**WHAT THE EXERCISE ASKS:** Pull every line containing "taskbar" from the data.

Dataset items
* * *
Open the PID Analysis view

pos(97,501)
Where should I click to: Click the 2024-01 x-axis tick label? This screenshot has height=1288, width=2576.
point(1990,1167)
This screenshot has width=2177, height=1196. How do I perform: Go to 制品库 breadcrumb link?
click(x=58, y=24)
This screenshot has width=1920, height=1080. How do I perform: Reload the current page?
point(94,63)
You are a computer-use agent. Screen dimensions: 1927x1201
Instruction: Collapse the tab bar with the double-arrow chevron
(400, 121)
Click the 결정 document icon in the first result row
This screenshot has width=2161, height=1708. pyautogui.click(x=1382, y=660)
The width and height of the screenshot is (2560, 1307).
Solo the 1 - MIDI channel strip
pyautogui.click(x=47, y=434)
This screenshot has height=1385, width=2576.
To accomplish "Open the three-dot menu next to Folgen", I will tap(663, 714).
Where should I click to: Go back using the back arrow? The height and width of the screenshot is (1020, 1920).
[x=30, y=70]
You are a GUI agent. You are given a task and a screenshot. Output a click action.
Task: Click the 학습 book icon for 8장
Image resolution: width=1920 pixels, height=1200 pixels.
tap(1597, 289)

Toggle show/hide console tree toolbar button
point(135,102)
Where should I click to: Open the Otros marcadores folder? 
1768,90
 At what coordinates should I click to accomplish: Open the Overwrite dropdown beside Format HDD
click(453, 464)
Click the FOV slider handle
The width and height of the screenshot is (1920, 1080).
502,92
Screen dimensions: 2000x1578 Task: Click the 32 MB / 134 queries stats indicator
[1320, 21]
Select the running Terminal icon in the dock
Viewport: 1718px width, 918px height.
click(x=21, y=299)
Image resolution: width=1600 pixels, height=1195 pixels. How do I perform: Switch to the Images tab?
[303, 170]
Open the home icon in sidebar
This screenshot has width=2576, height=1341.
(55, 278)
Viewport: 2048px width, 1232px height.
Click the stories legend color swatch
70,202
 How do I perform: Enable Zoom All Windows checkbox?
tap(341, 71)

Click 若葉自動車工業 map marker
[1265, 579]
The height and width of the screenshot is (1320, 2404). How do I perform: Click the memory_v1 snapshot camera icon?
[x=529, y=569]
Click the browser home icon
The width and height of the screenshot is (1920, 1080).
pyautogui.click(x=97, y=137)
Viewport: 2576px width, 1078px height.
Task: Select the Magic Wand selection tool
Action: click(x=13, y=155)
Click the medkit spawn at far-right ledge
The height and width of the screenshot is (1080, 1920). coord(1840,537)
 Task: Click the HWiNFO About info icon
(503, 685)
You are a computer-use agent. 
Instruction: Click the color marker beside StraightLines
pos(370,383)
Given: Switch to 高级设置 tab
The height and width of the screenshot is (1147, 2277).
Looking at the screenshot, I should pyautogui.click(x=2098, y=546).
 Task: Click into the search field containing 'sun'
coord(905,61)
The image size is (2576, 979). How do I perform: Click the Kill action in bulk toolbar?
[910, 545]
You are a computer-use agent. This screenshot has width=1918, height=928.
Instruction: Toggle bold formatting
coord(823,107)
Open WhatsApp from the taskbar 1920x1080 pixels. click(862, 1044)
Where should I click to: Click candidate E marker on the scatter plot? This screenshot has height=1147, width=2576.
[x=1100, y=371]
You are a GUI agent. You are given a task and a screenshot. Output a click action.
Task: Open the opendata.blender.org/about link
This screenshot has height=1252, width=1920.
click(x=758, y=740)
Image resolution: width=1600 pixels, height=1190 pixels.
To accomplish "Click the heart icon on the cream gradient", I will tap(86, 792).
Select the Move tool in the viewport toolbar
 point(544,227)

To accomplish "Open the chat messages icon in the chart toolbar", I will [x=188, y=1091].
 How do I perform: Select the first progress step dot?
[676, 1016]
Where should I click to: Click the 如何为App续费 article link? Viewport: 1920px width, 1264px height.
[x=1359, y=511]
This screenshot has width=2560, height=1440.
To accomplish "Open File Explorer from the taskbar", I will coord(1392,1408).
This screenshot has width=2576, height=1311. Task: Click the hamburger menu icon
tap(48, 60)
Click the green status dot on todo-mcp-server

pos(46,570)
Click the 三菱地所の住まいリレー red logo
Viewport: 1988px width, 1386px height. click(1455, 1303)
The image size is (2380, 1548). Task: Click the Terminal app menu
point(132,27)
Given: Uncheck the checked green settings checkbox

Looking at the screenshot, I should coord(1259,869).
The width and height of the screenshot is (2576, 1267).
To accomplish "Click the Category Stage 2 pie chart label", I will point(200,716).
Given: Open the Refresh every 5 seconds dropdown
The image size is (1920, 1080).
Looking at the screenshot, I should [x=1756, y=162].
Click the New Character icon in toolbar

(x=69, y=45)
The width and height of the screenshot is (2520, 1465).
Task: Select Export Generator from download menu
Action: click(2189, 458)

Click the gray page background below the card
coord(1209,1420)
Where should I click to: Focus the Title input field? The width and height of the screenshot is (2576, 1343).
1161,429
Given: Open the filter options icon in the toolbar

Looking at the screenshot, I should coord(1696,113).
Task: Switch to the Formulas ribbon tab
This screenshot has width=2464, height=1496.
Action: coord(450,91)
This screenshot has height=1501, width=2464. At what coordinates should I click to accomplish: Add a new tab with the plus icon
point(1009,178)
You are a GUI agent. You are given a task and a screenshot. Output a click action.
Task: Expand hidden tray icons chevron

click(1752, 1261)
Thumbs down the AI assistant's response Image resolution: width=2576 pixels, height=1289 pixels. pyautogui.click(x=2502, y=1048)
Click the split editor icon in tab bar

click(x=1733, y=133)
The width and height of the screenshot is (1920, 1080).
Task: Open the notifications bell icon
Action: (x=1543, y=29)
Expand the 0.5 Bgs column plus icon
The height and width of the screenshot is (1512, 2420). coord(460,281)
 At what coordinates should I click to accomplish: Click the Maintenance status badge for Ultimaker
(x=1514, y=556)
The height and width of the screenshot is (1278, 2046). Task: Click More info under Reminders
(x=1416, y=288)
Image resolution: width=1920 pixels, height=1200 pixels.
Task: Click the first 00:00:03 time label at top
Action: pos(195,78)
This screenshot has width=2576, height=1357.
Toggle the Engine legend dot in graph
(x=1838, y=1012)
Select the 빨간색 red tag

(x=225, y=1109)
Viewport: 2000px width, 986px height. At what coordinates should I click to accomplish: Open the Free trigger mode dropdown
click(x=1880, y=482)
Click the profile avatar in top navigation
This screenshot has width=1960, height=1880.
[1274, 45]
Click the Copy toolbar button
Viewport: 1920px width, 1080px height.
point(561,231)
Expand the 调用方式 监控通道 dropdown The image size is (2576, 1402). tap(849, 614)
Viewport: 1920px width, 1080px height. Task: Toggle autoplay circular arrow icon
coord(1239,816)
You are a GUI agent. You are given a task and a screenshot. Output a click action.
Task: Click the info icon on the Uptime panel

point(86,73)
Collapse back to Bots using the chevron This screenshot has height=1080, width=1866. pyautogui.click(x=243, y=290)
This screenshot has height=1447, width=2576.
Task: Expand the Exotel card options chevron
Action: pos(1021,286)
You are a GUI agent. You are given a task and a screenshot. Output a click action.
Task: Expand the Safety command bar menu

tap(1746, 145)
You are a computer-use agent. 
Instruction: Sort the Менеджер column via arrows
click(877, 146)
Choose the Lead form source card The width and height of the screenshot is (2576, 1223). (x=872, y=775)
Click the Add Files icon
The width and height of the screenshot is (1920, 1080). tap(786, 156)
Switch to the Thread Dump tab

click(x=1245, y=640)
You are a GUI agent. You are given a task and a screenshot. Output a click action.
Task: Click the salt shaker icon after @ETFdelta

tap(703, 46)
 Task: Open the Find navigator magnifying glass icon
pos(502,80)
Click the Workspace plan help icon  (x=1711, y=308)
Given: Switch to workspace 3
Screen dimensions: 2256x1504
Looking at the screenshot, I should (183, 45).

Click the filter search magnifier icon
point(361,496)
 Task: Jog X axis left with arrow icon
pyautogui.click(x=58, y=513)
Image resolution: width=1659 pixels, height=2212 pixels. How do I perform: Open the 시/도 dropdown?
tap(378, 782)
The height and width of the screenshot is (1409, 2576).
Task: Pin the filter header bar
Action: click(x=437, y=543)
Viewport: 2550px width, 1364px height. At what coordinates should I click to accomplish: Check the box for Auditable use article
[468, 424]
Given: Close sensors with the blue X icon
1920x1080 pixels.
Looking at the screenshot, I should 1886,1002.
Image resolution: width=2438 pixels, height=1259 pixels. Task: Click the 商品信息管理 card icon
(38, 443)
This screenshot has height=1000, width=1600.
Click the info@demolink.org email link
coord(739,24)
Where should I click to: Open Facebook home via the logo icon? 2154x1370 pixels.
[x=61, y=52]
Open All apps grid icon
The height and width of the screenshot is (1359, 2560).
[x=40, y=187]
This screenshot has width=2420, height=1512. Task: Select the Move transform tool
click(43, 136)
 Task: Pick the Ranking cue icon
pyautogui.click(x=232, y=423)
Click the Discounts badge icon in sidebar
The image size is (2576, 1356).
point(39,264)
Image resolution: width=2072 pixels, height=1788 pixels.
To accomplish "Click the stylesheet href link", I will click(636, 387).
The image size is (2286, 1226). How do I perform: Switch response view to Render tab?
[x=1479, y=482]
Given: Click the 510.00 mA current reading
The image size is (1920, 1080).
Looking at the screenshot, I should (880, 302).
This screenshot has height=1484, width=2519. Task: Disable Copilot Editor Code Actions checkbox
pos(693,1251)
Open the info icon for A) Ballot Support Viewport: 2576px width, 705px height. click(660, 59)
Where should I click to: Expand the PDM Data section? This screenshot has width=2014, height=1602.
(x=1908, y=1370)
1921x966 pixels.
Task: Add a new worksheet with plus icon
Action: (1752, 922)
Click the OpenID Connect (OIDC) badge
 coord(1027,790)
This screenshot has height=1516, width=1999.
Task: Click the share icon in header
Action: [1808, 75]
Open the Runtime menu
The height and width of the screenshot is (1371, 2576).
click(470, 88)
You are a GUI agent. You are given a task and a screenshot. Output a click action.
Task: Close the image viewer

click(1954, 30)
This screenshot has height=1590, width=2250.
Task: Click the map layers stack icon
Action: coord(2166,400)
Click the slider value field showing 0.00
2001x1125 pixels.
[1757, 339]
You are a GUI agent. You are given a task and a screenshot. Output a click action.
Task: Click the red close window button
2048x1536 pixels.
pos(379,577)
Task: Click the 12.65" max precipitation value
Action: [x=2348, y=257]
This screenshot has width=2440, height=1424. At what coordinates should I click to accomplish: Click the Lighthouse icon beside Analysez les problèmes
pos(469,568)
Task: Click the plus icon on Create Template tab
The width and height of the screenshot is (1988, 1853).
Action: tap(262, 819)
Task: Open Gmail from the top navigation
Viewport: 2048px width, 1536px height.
* * *
**COMPLETED EXERCISE:**
Open WhatsApp from the taskbar 1920x1080 pixels. click(862, 1044)
To accomplish "Open File Explorer from the taskbar", I will coord(1392,1408).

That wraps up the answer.